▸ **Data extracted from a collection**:
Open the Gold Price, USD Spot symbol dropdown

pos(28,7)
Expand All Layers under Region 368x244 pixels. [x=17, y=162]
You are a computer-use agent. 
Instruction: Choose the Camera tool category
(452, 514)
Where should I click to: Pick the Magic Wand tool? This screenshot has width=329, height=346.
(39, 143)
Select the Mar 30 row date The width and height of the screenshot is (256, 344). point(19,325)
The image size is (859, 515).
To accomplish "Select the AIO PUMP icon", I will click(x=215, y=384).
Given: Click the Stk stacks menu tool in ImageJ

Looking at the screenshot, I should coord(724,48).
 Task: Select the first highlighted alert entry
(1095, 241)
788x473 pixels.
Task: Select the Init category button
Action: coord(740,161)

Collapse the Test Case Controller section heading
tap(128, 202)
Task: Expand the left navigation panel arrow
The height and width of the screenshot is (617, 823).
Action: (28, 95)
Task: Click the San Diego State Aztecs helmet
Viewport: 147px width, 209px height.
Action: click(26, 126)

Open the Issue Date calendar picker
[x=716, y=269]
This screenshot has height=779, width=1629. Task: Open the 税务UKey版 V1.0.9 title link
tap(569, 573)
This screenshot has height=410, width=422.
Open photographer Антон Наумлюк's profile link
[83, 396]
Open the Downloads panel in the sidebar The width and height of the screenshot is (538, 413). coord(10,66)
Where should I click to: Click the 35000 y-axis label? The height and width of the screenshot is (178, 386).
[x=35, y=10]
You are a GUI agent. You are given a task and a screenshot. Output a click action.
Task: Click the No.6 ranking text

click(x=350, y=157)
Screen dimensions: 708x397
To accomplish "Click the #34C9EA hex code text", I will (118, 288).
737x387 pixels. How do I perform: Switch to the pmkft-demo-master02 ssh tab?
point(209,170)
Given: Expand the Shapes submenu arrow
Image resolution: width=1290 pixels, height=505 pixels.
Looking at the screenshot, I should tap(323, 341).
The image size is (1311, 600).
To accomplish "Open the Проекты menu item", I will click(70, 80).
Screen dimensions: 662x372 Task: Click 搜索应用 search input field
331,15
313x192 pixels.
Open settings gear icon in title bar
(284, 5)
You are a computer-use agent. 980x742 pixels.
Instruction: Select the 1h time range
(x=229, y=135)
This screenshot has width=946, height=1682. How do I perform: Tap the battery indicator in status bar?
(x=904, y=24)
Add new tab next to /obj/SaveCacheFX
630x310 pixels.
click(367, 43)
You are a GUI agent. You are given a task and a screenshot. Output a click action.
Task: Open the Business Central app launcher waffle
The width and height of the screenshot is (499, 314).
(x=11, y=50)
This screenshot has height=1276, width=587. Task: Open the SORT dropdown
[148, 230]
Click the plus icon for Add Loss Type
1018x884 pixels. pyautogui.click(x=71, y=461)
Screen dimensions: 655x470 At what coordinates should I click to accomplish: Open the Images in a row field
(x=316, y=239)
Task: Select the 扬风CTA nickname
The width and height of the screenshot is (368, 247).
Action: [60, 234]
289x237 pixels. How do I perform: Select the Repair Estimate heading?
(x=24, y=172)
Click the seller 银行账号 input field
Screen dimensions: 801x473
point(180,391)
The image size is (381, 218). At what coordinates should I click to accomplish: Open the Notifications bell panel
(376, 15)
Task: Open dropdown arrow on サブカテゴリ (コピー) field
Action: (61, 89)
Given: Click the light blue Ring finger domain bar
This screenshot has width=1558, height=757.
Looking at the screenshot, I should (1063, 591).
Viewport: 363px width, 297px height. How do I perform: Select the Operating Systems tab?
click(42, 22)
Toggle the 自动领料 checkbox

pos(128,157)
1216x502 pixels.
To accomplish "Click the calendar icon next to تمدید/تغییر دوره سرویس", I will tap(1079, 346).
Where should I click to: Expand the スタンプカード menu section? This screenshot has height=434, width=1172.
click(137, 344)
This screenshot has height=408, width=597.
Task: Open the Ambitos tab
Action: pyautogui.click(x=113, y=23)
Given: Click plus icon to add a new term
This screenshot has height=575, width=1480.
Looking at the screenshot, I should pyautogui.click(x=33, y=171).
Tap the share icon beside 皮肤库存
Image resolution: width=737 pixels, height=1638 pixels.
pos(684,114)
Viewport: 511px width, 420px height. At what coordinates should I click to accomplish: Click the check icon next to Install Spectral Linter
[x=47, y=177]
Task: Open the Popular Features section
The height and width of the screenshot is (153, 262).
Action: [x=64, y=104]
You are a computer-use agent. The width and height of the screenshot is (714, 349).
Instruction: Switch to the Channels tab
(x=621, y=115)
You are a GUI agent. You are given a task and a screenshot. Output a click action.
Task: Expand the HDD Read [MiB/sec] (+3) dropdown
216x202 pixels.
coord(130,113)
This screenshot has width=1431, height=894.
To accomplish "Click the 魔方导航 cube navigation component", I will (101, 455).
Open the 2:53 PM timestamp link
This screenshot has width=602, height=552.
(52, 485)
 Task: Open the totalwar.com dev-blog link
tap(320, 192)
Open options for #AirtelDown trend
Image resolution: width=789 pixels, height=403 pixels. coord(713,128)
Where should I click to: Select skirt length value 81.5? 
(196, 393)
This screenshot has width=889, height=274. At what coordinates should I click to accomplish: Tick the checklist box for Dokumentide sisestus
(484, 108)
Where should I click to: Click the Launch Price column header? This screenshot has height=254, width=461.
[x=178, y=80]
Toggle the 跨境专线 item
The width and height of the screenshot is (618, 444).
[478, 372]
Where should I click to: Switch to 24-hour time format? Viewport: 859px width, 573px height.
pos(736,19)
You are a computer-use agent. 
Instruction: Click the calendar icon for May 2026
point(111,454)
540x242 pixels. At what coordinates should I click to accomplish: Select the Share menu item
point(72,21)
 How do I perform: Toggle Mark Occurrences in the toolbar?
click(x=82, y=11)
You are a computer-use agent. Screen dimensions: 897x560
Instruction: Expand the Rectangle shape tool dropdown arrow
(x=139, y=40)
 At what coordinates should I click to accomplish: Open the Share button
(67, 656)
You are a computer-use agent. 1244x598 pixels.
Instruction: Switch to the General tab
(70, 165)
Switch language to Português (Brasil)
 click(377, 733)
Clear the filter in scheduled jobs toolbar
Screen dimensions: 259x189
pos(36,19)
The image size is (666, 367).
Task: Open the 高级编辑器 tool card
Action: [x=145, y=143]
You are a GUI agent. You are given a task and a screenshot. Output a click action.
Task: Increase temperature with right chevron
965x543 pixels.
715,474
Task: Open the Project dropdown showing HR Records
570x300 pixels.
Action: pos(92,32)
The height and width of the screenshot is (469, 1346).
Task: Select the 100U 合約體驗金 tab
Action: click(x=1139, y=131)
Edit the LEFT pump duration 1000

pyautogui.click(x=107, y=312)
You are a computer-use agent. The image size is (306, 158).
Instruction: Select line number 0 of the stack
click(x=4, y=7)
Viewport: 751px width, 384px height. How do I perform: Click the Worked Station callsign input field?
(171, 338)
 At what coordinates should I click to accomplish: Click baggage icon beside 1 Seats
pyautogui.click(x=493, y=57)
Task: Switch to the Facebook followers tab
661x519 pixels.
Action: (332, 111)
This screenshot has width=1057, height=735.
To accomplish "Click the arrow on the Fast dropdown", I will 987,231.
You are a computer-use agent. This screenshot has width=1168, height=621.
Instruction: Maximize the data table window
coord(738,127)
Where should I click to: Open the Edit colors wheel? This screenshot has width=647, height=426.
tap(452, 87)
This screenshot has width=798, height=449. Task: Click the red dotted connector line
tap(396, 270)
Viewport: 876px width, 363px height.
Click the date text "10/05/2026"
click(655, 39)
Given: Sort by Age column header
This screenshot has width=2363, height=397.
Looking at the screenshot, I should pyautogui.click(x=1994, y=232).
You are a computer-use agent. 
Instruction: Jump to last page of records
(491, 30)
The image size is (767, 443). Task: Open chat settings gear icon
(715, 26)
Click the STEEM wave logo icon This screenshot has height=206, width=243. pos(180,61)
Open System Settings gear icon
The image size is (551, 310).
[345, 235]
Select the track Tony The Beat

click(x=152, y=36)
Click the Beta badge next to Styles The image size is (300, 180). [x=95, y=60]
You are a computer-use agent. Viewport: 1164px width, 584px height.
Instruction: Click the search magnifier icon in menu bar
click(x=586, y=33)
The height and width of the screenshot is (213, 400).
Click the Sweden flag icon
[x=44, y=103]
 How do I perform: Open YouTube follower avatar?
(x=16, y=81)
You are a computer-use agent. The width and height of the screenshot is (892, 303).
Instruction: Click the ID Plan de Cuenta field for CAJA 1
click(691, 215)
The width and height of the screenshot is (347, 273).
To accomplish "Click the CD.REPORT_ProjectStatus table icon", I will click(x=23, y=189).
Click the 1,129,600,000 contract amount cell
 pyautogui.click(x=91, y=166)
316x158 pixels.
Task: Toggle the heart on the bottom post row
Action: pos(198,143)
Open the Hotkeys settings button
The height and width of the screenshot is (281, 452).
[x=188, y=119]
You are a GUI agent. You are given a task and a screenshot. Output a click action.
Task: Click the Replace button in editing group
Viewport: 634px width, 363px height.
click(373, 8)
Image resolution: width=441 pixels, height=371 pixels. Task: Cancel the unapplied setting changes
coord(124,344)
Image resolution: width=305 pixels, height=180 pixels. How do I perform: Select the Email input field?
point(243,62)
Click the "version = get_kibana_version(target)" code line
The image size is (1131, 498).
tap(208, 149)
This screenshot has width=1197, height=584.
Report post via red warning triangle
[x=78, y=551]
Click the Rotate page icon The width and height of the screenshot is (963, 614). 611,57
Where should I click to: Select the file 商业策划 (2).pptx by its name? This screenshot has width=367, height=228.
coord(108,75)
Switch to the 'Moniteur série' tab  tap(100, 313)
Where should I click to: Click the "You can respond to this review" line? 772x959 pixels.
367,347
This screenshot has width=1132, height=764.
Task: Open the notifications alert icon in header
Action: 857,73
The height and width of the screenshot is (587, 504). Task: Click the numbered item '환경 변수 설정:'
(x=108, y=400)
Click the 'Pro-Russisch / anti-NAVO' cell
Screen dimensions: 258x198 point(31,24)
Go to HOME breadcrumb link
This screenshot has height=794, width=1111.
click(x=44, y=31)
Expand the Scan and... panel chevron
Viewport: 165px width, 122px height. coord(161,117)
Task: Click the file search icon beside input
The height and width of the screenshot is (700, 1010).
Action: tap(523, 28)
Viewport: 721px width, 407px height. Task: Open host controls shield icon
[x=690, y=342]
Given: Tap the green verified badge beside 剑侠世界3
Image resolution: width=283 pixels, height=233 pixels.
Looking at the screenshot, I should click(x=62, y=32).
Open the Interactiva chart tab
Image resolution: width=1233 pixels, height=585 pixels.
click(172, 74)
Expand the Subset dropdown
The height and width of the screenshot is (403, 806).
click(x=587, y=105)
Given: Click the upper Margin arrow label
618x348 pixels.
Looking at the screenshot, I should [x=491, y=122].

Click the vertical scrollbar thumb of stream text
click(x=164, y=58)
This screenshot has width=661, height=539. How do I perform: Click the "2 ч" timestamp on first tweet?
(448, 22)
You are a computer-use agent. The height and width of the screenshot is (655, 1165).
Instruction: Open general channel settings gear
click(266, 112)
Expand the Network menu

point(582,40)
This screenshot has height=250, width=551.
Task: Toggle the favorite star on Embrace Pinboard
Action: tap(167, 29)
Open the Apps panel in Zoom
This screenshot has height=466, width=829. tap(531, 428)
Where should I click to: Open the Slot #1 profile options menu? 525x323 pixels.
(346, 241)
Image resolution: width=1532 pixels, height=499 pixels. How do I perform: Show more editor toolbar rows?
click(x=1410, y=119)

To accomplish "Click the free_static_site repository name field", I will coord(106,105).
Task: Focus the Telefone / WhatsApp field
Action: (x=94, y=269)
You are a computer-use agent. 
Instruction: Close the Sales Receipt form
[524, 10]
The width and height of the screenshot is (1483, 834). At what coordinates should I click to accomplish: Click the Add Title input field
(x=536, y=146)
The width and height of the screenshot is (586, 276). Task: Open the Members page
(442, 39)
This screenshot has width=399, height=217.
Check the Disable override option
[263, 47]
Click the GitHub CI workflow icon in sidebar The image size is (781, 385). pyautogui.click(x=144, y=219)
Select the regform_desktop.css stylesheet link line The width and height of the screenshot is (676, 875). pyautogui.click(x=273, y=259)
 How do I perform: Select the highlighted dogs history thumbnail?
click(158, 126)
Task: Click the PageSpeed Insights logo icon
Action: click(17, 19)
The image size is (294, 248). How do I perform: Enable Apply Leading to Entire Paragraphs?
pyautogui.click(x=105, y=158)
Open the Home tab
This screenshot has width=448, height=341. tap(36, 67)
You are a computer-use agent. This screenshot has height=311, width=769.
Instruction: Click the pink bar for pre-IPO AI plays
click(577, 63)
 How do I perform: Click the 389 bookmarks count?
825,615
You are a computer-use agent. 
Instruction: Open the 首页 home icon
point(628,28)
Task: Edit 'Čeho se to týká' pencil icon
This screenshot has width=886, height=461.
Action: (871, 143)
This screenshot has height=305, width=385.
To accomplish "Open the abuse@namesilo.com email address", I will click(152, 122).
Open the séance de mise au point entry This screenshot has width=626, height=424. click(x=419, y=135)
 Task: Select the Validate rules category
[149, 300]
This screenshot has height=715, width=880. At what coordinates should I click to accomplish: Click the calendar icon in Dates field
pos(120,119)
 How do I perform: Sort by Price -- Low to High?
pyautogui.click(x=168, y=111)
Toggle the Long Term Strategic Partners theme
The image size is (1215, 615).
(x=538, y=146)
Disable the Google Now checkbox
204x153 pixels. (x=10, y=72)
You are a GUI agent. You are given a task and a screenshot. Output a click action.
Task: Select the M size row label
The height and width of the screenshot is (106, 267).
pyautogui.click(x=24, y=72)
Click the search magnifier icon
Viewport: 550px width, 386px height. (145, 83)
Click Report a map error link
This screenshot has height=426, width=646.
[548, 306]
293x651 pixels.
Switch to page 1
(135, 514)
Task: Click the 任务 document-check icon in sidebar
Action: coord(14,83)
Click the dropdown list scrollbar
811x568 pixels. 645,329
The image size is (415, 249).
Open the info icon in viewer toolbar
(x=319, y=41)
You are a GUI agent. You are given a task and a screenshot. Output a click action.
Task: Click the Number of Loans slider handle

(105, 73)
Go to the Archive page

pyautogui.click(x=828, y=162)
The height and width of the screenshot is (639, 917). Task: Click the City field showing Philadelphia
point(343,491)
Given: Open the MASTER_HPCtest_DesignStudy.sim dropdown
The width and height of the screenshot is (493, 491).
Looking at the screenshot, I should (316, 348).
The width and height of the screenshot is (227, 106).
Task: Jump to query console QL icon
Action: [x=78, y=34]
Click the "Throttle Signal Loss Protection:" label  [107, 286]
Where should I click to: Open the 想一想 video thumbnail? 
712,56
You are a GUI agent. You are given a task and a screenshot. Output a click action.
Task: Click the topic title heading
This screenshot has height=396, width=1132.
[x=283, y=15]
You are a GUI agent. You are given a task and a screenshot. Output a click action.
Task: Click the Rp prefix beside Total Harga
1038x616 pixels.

▸ **EXERCISE DIRECTIONS**:
A line counts if it includes the string "navigation". State how many such lines the entries have, with no other text.

▸ **WRITTEN ANSWER**:
2